I put my arm around him from the right side and eased him down out of the wagon. He stood there for a minute, holding on to the wagon to steady himself. “Thanks,” he said to the driver. “I don’t reckon I’d have made it up the mountain by myself.”
“We owe you fellas that much,” he said.
Pa let go of the wagon. The driver snapped his whip, and the horses began to tug the wagon on up the mountain past the house toward Swift Run Gap and the lowlands on the other side. Pa put his arm around my shoulder, and I helped him into the house. He eased himself into the old rocking chair
by the stove in the kitchen. I wrestled up some wood to boost up the fire, and Ma fixed him some dinner. It wasn’t much—boiled turnips and a piece of beef Ma’d managed to hide from the Yankees. “Don’t worry,” Pa said. “It beats hardtack and molasses. The Yankees pretty much cleaned out the valley—burned the mills and the barns full of wheat, stole the livestock. There’s not much left for anybody down there now, us or them.”
Then he told us how he got hit. “We were up the valley a ways, up past Massanutten Mountain. There’s a little river up there they call Cedar Creek. The Yanks were camped to the north of it.” He laid his knife on the table to stand for Cedar Creek. “We slipped across the creek before sunrise right here.” He walked his fingers across the knife. “It was foggy and dark.

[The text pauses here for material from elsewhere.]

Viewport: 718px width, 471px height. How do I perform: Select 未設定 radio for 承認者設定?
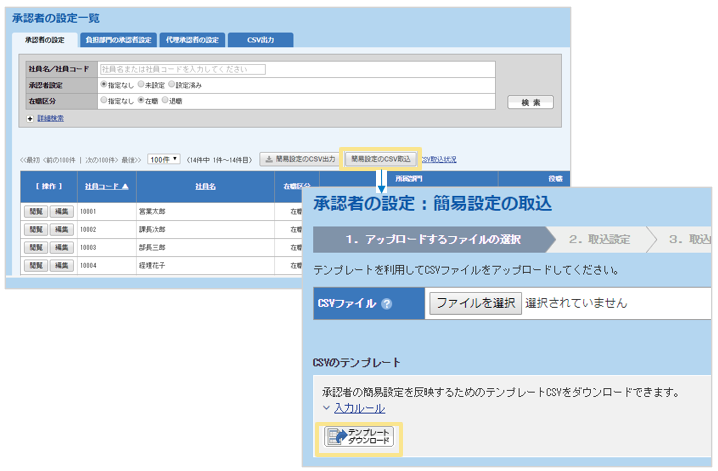click(x=141, y=85)
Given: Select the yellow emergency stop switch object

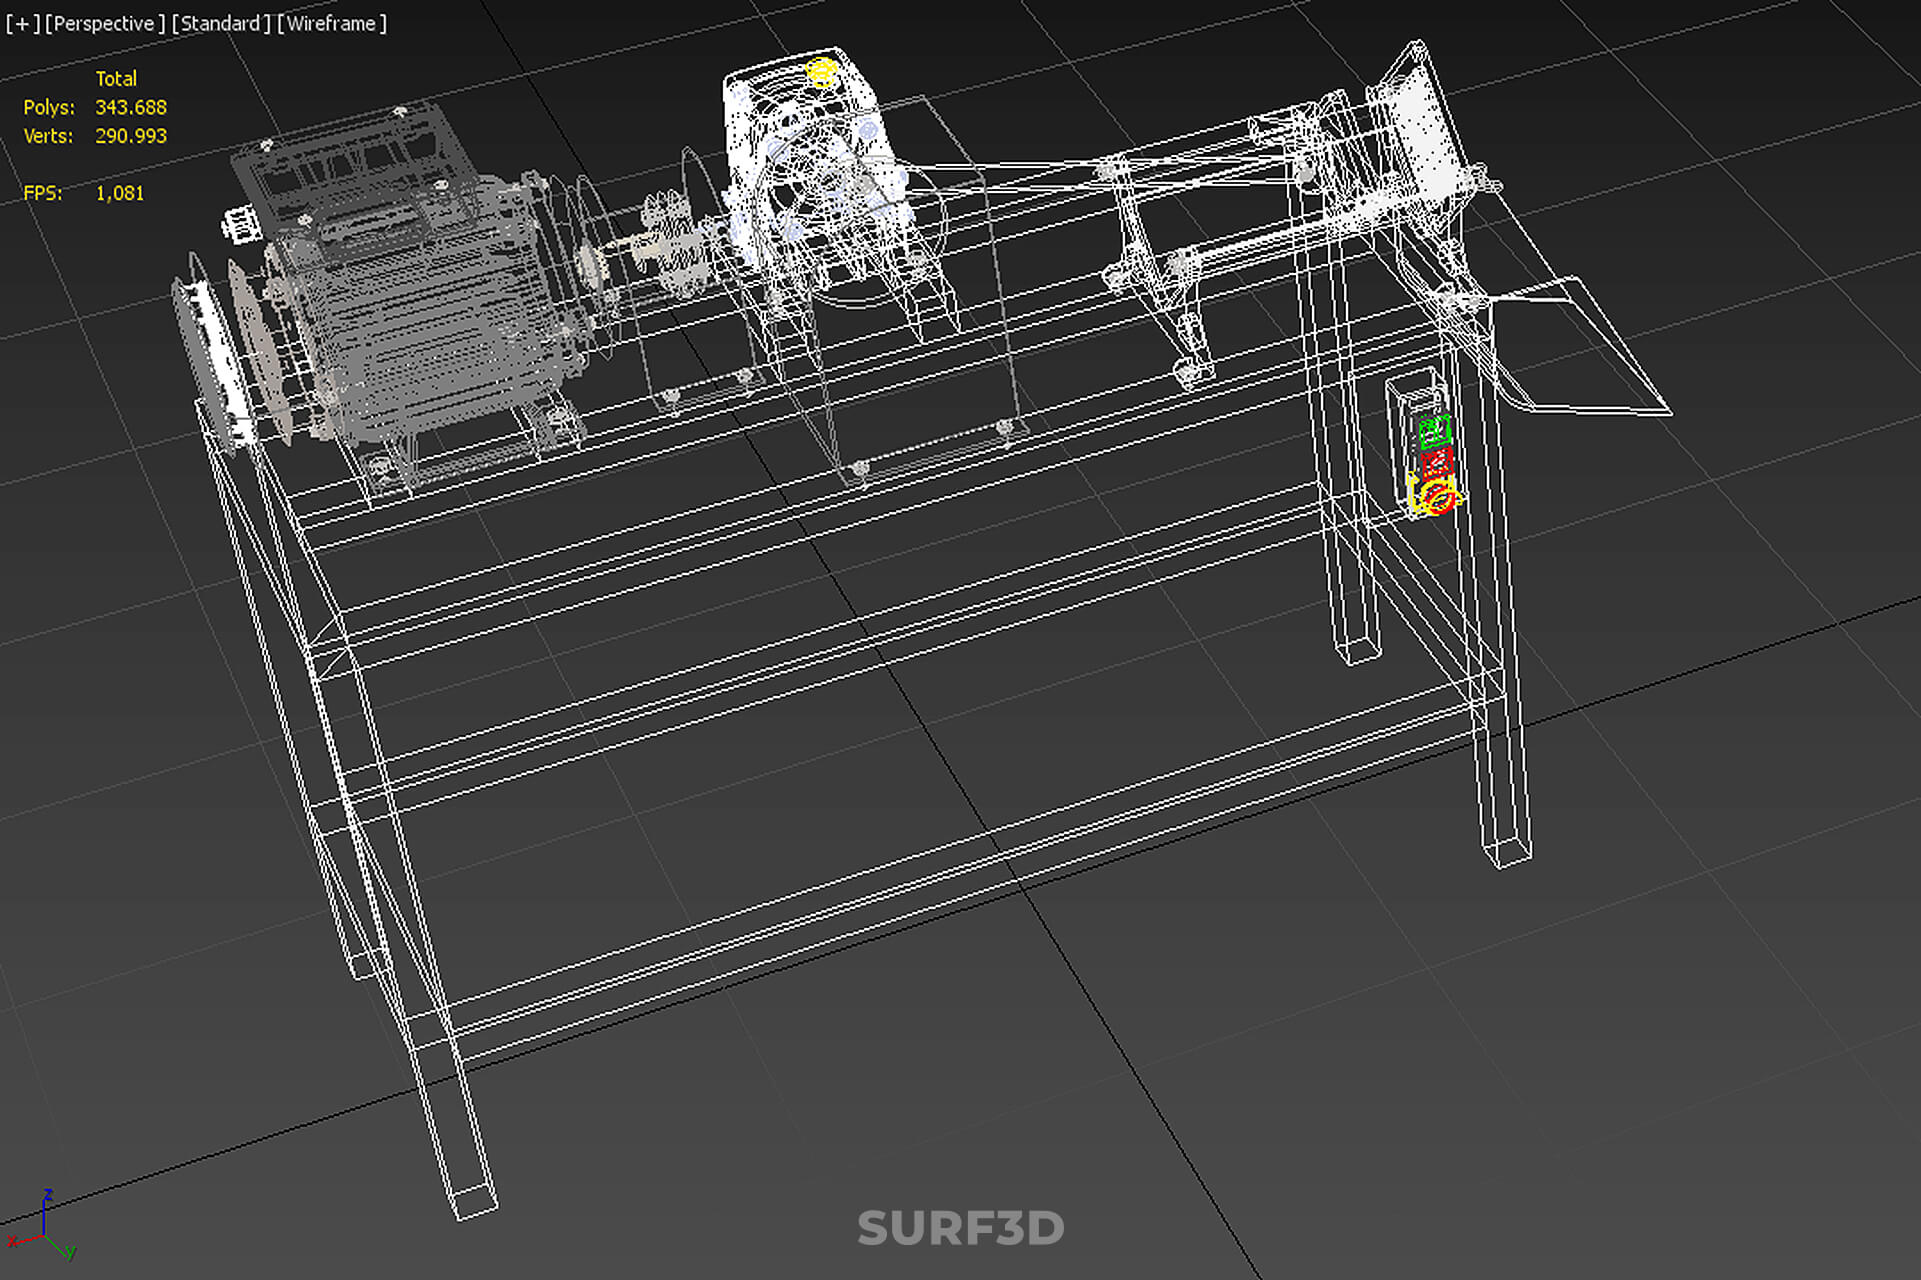Looking at the screenshot, I should [1436, 496].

They had no idea we were out there. We jumped on them and they broke and ran and we chased them out.” He slid his fingers along the table top. “Finally we dug in at a place they call Belle Grove. But in the afternoon their cavalry came charging back at us.” He galloped his fingers along the table. “We didn’t have a chance. They rode right into us and we got up and ran back across Cedar Creek. It was an awful mess, our men trying to get through the creek with horsemen all around us, slashing with their sabers, and their infantry coming along behind, firing, and the wounded falling facedown in the creek and drowning.” His fingers scrambled back and forth across the knife.
“Were you scairt, Pa?” Sam said.
“You bet I was. There wasn’t never a man in battle who wasn’t scared. Sometimes when the fighting’s hot and you and them are right on top of each other shooting it out, you get so busy you forget to be scared. You don’t forget when you’re running for your life with the cavalry all around you slashing and shooting. All you can do is duck and dodge and pray to the good Lord to get you out in one piece. I ducked and dodged my way across the creek. I was just coming up the other bank when I felt the ball go into me.” He stopped and looked out the window at the stubble in the hayfield, remembering. “It’s funny,” he said slowly. “All those years I saw men hit and a whole lot of them killed, too—hundreds of ‘em, thousands, maybe—I don’t know.” He went on looking out the window, and I knew he was thinking about all those men who had died. “They call it ‘seeing the elephant’—that means going into a fight. You march along strung out in a line, supposed to be thirteen inches apart, though I can tell you, once it gets hot you’re not thinking about staying thirteen inches from the next man, or even worrying about where the next man is. You’re thinking about those bluecoats up there behind a stone wall or over a creek and the balls flying all around you. Oh, you’re scared, all right. But you wouldn’t turn tail and run, for you’ve been with all those fellas around you for weeks and months, and you couldn’t face them afterward if you did. So you keep on marching toward the guns, and here a man goes down and there another man goes down, but on you go until you’re a couple of hundred yards from them. Then you begin to run and yell, and the men around you keep on falling, but you don’t pay any attention, you just keep on running toward those guns up ahead, all the while loading and firing as best you can on the run. And either they give up and run on out of there, or it gets so hot you can’t go any farther and you give up and crawl on back to where you started from.”